§ Exercise description:
Convert each line of the listing below into a JSON list of strings, with one string per line and blank lines omitted.

(Records for locating displayed items)
★ ★ ★

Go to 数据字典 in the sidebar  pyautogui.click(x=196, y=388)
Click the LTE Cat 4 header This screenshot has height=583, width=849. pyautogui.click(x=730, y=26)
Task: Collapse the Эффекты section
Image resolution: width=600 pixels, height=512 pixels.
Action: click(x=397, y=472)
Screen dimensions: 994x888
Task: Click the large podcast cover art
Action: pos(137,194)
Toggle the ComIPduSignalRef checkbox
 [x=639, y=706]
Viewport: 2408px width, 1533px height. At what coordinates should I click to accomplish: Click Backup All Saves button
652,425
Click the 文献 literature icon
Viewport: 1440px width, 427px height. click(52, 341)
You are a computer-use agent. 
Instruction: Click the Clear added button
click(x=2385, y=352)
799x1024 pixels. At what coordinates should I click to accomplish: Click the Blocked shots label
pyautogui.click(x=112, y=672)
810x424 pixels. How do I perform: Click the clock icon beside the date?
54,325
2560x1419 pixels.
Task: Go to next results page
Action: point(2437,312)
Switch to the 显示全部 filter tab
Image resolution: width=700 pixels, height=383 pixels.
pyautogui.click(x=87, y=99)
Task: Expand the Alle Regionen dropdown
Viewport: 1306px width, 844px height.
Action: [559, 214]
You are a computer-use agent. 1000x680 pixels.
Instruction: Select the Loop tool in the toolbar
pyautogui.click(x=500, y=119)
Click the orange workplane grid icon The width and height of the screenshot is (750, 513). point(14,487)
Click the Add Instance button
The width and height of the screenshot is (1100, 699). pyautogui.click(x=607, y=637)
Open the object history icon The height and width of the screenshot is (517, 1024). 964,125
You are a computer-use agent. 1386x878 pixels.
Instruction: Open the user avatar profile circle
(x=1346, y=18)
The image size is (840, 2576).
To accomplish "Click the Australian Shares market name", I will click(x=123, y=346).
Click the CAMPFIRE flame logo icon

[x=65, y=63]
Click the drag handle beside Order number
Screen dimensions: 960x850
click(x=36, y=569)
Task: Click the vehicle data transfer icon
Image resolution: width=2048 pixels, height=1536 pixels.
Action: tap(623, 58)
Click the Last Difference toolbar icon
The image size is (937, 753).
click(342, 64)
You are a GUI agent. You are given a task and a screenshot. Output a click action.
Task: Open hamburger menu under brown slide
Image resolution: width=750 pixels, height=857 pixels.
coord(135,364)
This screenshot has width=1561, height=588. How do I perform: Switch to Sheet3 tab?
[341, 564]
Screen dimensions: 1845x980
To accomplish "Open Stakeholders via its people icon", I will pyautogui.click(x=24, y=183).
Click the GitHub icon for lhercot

★ ★ ★

§ Response to the exercise:
[
  "Go to 数据字典 in the sidebar  pyautogui.click(x=196, y=388)",
  "Click the LTE Cat 4 header This screenshot has height=583, width=849. pyautogui.click(x=730, y=26)",
  "Task: Collapse the Эффекты section",
  "Image resolution: width=600 pixels, height=512 pixels.",
  "Action: click(x=397, y=472)",
  "Screen dimensions: 994x888",
  "Task: Click the large podcast cover art",
  "Action: pos(137,194)",
  "Toggle the ComIPduSignalRef checkbox",
  " [x=639, y=706]",
  "Viewport: 2408px width, 1533px height. At what coordinates should I click to accomplish: Click Backup All Saves button",
  "652,425",
  "Click the 文献 literature icon",
  "Viewport: 1440px width, 427px height. click(52, 341)",
  "You are a computer-use agent. ",
  "Instruction: Click the Clear added button",
  "click(x=2385, y=352)",
  "799x1024 pixels. At what coordinates should I click to accomplish: Click the Blocked shots label",
  "pyautogui.click(x=112, y=672)",
  "810x424 pixels. How do I perform: Click the clock icon beside the date?",
  "54,325",
  "2560x1419 pixels.",
  "Task: Go to next results page",
  "Action: point(2437,312)",
  "Switch to the 显示全部 filter tab",
  "Image resolution: width=700 pixels, height=383 pixels.",
  "pyautogui.click(x=87, y=99)",
  "Task: Expand the Alle Regionen dropdown",
  "Viewport: 1306px width, 844px height.",
  "Action: [559, 214]",
  "You are a computer-use agent. 1000x680 pixels.",
  "Instruction: Select the Loop tool in the toolbar",
  "pyautogui.click(x=500, y=119)",
  "Click the orange workplane grid icon The width and height of the screenshot is (750, 513). point(14,487)",
  "Click the Add Instance button",
  "The width and height of the screenshot is (1100, 699). pyautogui.click(x=607, y=637)",
  "Open the object history icon The height and width of the screenshot is (517, 1024). 964,125",
  "You are a computer-use agent. 1386x878 pixels.",
  "Instruction: Open the user avatar profile circle",
  "(x=1346, y=18)",
  "The image size is (840, 2576).",
  "To accomplish \"Click the Australian Shares market name\", I will click(x=123, y=346).",
  "Click the CAMPFIRE flame logo icon",
  "[x=65, y=63]",
  "Click the drag handle beside Order number",
  "Screen dimensions: 960x850",
  "click(x=36, y=569)",
  "Task: Click the vehicle data transfer icon",
  "Image resolution: width=2048 pixels, height=1536 pixels.",
  "Action: tap(623, 58)",
  "Click the Last Difference toolbar icon",
  "The image size is (937, 753).",
  "click(342, 64)",
  "You are a GUI agent. You are given a task and a screenshot. Output a click action.",
  "Task: Open hamburger menu under brown slide",
  "Image resolution: width=750 pixels, height=857 pixels.",
  "coord(135,364)",
  "This screenshot has width=1561, height=588. How do I perform: Switch to Sheet3 tab?",
  "[341, 564]",
  "Screen dimensions: 1845x980",
  "To accomplish \"Open Stakeholders via its people icon\", I will pyautogui.click(x=24, y=183).",
  "Click the GitHub icon for lhercot"
]